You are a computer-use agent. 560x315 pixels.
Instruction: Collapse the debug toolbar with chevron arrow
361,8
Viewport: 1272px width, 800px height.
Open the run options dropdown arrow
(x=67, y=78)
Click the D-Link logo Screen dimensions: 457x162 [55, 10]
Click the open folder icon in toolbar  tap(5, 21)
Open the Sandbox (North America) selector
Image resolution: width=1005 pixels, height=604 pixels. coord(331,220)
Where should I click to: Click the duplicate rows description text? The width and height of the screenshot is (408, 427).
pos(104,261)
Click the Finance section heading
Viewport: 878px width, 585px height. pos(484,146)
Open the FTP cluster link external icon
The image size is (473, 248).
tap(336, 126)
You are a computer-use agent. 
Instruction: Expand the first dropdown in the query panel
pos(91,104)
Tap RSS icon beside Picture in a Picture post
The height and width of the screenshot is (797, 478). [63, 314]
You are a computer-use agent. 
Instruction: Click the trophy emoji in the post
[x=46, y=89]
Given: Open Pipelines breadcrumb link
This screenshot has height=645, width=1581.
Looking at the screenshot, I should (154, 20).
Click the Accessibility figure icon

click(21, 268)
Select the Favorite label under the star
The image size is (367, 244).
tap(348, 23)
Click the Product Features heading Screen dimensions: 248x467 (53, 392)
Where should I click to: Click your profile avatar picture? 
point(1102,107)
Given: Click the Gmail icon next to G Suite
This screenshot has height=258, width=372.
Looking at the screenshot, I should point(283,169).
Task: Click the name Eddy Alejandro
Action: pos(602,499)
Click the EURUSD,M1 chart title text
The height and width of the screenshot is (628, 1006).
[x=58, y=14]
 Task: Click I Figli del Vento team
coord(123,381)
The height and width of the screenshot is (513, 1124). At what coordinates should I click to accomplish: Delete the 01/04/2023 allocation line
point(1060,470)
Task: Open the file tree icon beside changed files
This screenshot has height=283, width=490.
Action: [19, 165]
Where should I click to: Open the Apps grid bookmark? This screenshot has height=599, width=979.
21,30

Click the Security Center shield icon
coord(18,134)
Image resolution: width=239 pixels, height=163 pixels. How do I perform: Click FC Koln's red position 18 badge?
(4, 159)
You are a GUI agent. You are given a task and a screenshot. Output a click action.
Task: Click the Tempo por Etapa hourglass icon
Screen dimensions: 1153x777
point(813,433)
*****
__ASSIGNMENT__. All lines from the one containing "Click the Security Center shield icon" through the end of the material should be restated exactly, with both end lines kept.

__YOUR RESPONSE__.
Click the Security Center shield icon
coord(18,134)
Image resolution: width=239 pixels, height=163 pixels. How do I perform: Click FC Koln's red position 18 badge?
(4, 159)
You are a GUI agent. You are given a task and a screenshot. Output a click action.
Task: Click the Tempo por Etapa hourglass icon
Screen dimensions: 1153x777
point(813,433)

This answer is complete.